(Rows for finding displayed items)
┄┄┄┄┄┄┄┄┄┄

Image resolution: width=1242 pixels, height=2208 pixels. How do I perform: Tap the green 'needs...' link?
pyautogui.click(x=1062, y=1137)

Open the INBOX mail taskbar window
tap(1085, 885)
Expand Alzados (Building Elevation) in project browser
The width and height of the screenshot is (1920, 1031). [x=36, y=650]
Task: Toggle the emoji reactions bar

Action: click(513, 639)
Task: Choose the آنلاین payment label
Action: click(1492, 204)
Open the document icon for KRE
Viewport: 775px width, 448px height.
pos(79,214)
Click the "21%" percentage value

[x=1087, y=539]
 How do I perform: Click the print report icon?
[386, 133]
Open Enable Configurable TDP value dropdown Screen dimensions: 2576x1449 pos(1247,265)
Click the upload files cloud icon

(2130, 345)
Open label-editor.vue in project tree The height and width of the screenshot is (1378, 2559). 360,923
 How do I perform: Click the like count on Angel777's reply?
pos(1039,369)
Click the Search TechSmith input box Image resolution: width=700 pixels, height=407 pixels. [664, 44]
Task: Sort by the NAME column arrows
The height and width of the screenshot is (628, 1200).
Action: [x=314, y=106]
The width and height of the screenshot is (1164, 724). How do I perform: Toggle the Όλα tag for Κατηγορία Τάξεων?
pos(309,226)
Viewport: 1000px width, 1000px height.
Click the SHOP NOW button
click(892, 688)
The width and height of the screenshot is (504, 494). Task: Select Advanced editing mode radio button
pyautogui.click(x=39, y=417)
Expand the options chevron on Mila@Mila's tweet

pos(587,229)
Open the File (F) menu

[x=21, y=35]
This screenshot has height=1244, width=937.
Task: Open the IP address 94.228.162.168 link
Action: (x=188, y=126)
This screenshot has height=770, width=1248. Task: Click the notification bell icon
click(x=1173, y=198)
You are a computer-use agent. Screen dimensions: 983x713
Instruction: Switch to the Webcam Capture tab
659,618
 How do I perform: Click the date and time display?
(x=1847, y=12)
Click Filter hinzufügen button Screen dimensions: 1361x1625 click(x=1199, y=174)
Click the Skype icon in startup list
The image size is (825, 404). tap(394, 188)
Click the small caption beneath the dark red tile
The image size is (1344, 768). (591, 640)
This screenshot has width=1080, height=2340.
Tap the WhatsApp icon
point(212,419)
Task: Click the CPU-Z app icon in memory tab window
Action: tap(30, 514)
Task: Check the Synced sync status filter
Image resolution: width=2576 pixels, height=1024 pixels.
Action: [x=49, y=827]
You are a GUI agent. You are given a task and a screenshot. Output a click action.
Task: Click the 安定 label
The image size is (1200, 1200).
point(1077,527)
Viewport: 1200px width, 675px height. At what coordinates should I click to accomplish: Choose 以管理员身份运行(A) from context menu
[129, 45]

┄┄┄┄┄┄┄┄┄┄

* The request: Please give the rows from the start through the line with "The width and height of the screenshot is (1920, 1031)." as a two-column CSV with the columns text and answer, one line for each row. Put each row's text and its answer in one quoted field apiece, with line breaks turned into spaces.

* Worked answer:
text,answer
"Image resolution: width=1242 pixels, height=2208 pixels. How do I perform: Tap the green 'needs...' link?","pyautogui.click(x=1062, y=1137)"
"Open the INBOX mail taskbar window","tap(1085, 885)"
"Expand Alzados (Building Elevation) in project browser","The width and height of the screenshot is (1920, 1031). [x=36, y=650]"